** Exercise **
Retype, exactly and only, each line from the one containing "Meio ambiente (911, 728)" to the end of the records below.

** Data records **
-*-

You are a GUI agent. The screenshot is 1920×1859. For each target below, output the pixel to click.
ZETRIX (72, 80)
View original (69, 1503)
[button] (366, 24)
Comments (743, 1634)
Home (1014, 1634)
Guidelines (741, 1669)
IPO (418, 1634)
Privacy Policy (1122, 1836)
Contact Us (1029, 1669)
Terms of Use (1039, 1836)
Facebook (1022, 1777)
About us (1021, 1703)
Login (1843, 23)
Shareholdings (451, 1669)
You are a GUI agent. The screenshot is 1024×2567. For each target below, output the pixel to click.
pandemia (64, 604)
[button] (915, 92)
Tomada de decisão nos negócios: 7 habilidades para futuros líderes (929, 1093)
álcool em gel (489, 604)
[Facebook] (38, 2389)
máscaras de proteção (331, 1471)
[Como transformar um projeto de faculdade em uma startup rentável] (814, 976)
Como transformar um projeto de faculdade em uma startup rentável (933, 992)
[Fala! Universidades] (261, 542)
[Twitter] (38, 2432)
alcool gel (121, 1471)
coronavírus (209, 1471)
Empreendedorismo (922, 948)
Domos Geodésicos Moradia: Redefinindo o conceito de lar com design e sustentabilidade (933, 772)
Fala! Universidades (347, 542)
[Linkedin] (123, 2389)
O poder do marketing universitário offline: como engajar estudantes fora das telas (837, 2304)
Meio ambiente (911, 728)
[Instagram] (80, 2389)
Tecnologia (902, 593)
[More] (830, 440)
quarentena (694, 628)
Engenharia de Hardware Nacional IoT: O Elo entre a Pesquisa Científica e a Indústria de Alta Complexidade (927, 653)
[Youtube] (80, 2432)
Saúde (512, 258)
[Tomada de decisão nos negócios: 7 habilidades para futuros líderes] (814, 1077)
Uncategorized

-*-

** The completed task **
Meio ambiente (911, 728)
[Instagram] (80, 2389)
Tecnologia (902, 593)
[More] (830, 440)
quarentena (694, 628)
Engenharia de Hardware Nacional IoT: O Elo entre a Pesquisa Científica e a Indústria de Alta Complexidade (927, 653)
[Youtube] (80, 2432)
Saúde (512, 258)
[Tomada de decisão nos negócios: 7 habilidades para futuros líderes] (814, 1077)
Uncategorized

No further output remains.